Para reforçar, vale a pena repetir: ele viu sua morte e o quanto a vida que teve até aquele momento era tola e havia sido desperdiçada, mas não foi capaz de mudar seu rumo, preferindo se afundar em autopiedade, na dependência das outras pessoas, sem lhes entregar nada em troca. Uma cidade pequena, que vê um jovem morrer, mas que é tão insignificante, tão desprezível, que não muda absolutamente nada. Julien é o protótipo de nossa época, pois substitui a responsabilidade da vida pela malandragem, pela simpatia, pelo jeitinho, para conseguir que os outros lhe sirvam — e todos arriscavam a própria vida para agradar a majestade, mas ele era insaciável e ia aumentando cada vez o círculo de pessoas que colocava em risco.

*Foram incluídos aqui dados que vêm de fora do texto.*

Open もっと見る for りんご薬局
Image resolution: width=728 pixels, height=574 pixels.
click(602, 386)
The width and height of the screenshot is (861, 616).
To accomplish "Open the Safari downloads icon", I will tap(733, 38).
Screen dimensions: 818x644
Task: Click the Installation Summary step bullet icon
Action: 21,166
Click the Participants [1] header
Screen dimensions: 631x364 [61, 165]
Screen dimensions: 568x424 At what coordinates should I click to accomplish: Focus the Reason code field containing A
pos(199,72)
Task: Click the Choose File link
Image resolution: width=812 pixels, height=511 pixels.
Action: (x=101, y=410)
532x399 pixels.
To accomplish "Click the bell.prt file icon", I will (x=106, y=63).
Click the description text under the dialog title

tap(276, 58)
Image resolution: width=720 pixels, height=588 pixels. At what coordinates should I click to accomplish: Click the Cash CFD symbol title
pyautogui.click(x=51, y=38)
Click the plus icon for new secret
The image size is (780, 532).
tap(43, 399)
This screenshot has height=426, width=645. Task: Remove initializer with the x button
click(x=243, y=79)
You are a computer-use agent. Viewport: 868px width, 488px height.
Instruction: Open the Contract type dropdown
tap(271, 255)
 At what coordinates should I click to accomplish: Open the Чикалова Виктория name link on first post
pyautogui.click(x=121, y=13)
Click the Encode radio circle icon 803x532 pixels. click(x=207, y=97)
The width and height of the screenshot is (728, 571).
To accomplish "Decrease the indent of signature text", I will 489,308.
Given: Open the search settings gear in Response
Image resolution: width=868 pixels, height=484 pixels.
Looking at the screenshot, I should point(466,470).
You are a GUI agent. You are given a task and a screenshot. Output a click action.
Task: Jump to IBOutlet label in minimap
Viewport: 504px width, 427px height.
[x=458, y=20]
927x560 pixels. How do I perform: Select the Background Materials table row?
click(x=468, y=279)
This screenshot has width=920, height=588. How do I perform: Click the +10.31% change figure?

Dá para perceber que ele está morrendo de medo quando aviões sobrevoam a cidade, porque começa a perceber que a guerra está chegando.
Paradoxalmente, ele se ocupa bastante dos informes sobre a guerra. No fundo, deseja que o conflito termine antes que a água bata em sua bunda e ele tenha que se mexer novamente. Prova de sua completa inépcia em relação à realidade é o devaneio sobre viajar de bicicleta — isso num estado de sítio, com a França ocupada por nazistas.
Trata-se, portanto, de um protagonista covarde, cínico, oportunista e insensível diante do sofrimento alheio. Tudo isso é muito bem construído por Gibrat. E o mérito da história aparece nesse ponto. Tanto que muitos leitores não são capazes de perceber a ironia do enterro dele no começo da história. É fácil acreditar naquilo que ele diz e pensa, pois é cativante, mas a história é uma crítica, porque a resistência à ocupação militar na França é um assunto muito sério e até hoje se critica os que colaboraram ou se omitiram. Tanto que o autor tem outros álbuns sobre o período, que devem ser lançados algum dia pela mesma editora, assim espero. O que demonstra que o assunto merece tratamento detalhado para ele. O que vemos nesse caso, espetacularmente detalhado, é o quanto uma cidadezinha pequena é abalada de forma diferente pela guerra. Não há corpos, bombas, aviões, o que nos vem à mente quando pensamos em guerra, mas sim milícias, resistência, as pessoas tentando viver normalmente, mas sendo profundamente afetadas. Diante da morte daqueles que amamos, não podemos ficar impassíveis, nem que reagir seja morte certa. Mas, se houver uma única chance de salvar alguém, é preciso assumir totalmente os riscos, ser adulto, ser responsável. Julien, infelizmente, era só um moleque, que não conseguiu ver a amplitude do que estava vivendo.